[begin TEXT BLOCK]

A spat between Jeremy Corbyn’s henchfolk and Conor McGinn, the MP for St Helens North, caught my ear the other evening. McGinn was a guest on BBC Radio 4’s Westminster Hour, and he obligingly revisited the brouhaha for the listeners at home. Apparently, following an interview in May, in which McGinn called for Corbyn to “reach out beyond his comfort zone”, he was first threatened obliquely with the sack, then asked for a retraction (which he refused to give) and finally learned – from someone in the whips’ office – that his party leader was considering phoning up McGinn’s father to whip the errant whipper-in into line. On the programme, McGinn said: “The modus operandi that he [Corbyn] and the people around him were trying to do [sic], involving my family, was to isolate and ostracise me from them and from the community I am very proud to come from – which is an Irish nationalist community in south Armagh.”

[end TEXT BLOCK]
[begin DATASET ROWS]

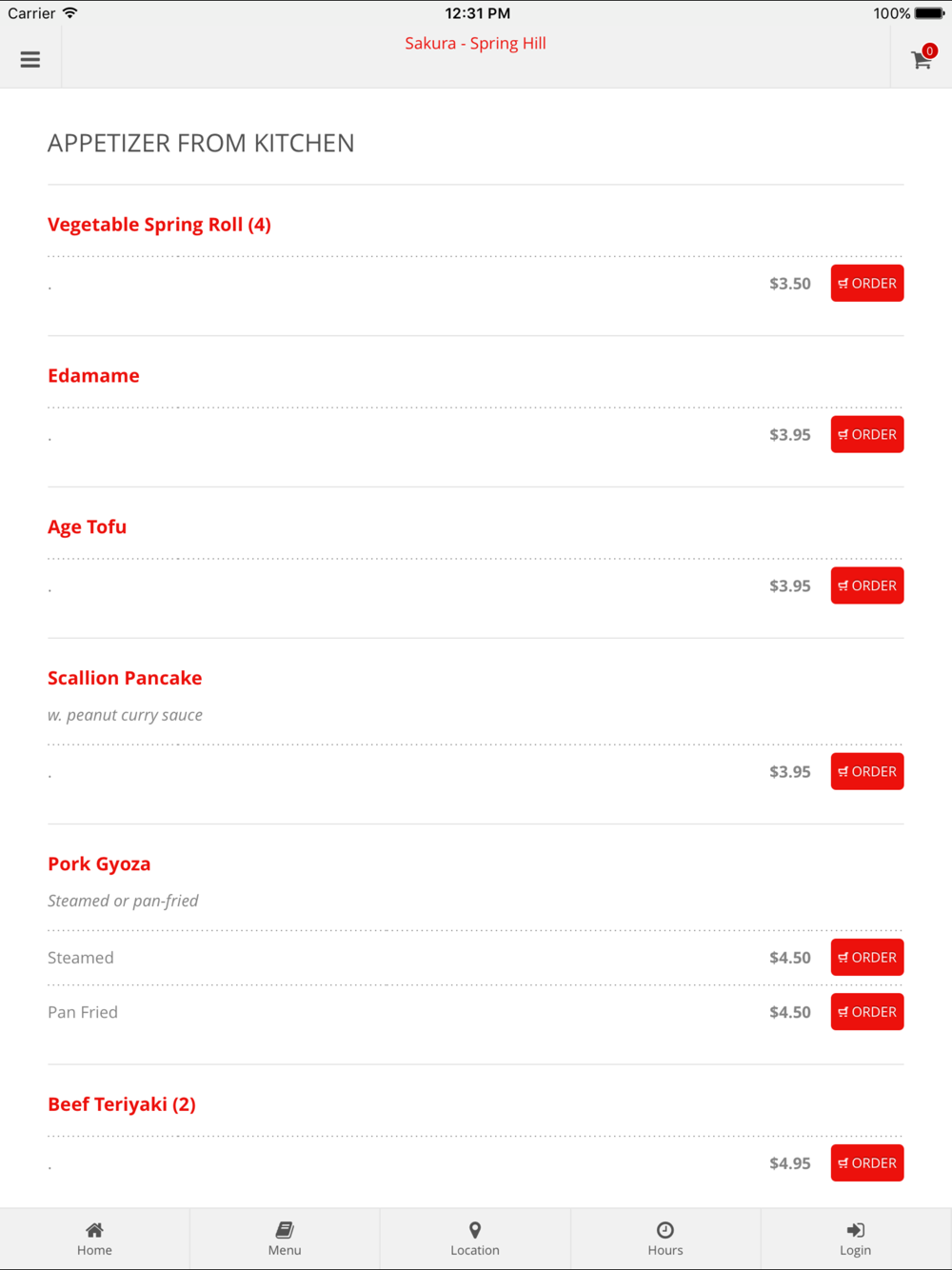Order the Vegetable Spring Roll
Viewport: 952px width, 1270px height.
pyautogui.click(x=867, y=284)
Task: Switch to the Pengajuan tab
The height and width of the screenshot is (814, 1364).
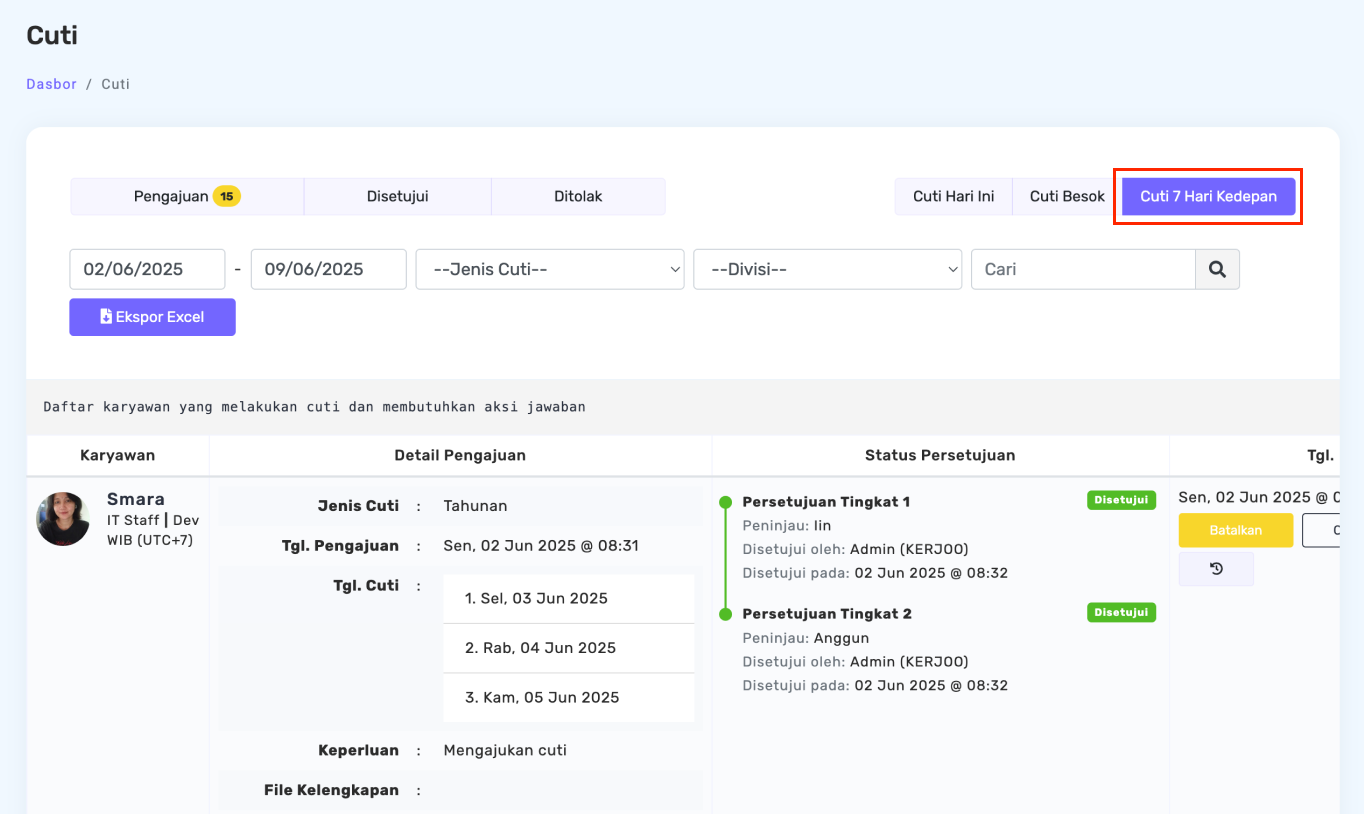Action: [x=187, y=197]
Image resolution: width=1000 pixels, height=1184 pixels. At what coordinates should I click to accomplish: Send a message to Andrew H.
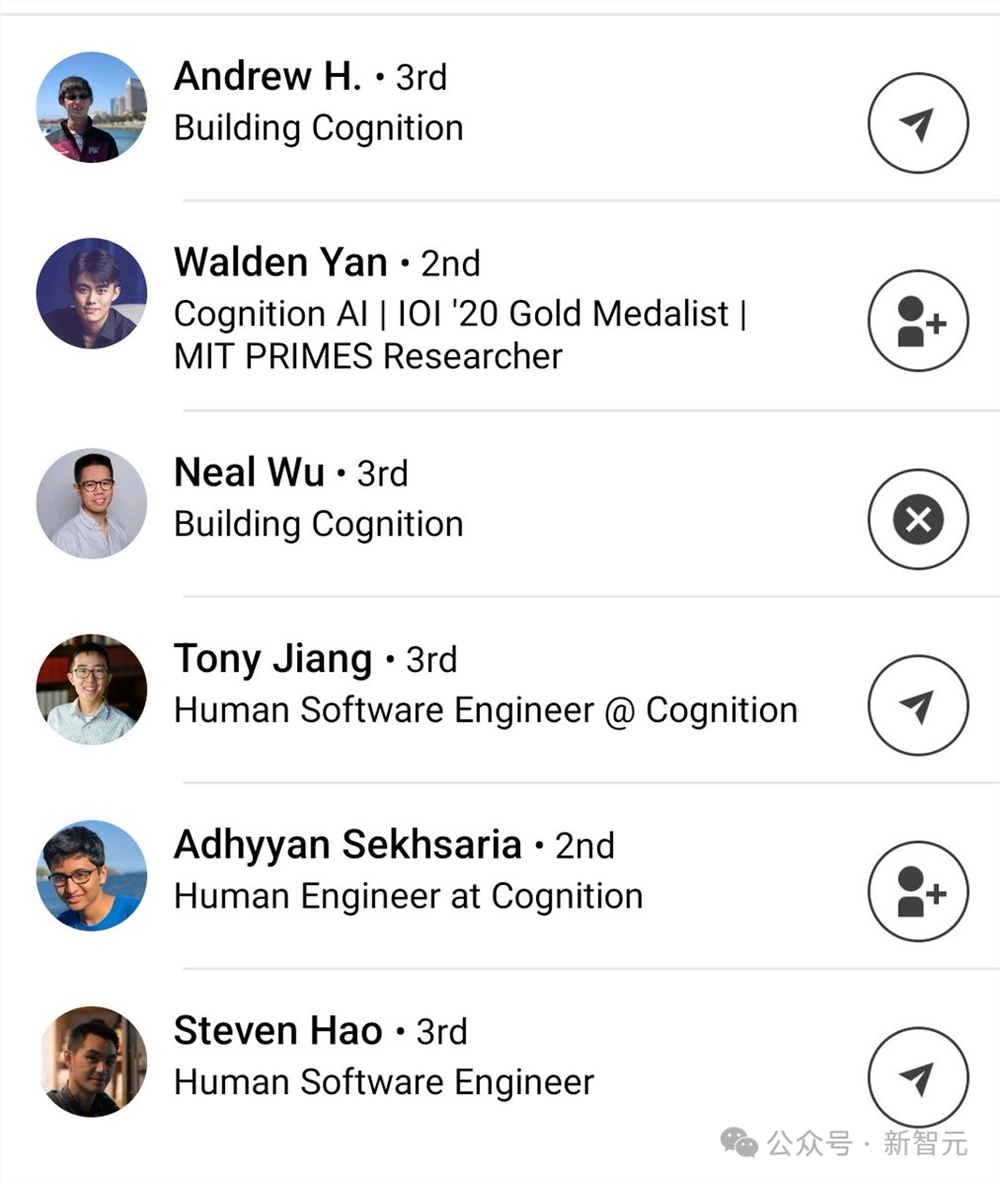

[end DATASET ROWS]

- _TASKS FOR THIS EXERCISE_
• a. According to the passage about Conor McGinn, on which radio program did he appear?
• b. Say whether each statement agrees with the passage about Conor McGinn, answering yes or no and quoting the words that decide it: (i) McGinn agreed to give a retraction. (ii) McGinn is the MP for St Helens North. (iii) McGinn heard about the idea of phoning his father directly from Corbyn.
• c. Please carry the passage about Conor McGinn forward, starting right after its final sentence.

- _ANSWERS TO THE PROBLEMS_
• a. BBC Radio 4's Westminster Hour.

• b.
(i) No: "(which he refused to give)"
(ii) Yes: "Conor McGinn, the MP for St Helens North"
(iii) No: "from someone in the whips’ office"

• c.
Needless to say, the Labour leader’s office has continued to deny any such thing, but while we may nurture some suspicions about his behaviour, McGinn was also indulging in a little airbrushing when he described south Armagh as an “Irish ­nationalist community”. In the most recent elections, Newry and Armagh returned three Sinn Fein members to the Northern Ireland Assembly (as against one Social Democratic and Labour Party member) and one Sinn Fein MP to Westminster. When I last looked, Sinn Fein was still a republican, rather than a nationalist, party – something that McGinn should only be too well aware of, as the paternal hand that was putatively to have been lain on him belongs to Pat McGinn, the former Sinn Fein mayor of Newry and Armagh.

According to the Irish News, a “close friend” of the McGinns poured this cold water on the mini-conflagration: “Anybody who knows the McGinn family knows that Pat is very proud of Conor and that they remain very close.” The friend went on to opine: “He [Pat McGinn] found the whole notion of Corbyn phoning him totally ridiculous – as if Pat is going to criticise his son to save Jeremy Corbyn’s face. They would laugh about it were it not so sinister.”

“Sinister” does seem the mot juste. McGinn, Jr grew up in Bessbrook during the Troubles. I visited the village in the early 1990s on assignment. The skies were full of the chattering of British army Chinooks, and there were fake road signs in the hedgerows bearing pictograms of rifles and captioned: “Sniper at work”. South Armagh had been known for years as “bandit country”. There were army watchtowers standing sentinel in the dinky, green fields and checkpoints everywhere, manned by some of the thousands of the troops who had been deployed to fight what was, in effect, a low-level counter-insurgency war. Nationalist community, my foot.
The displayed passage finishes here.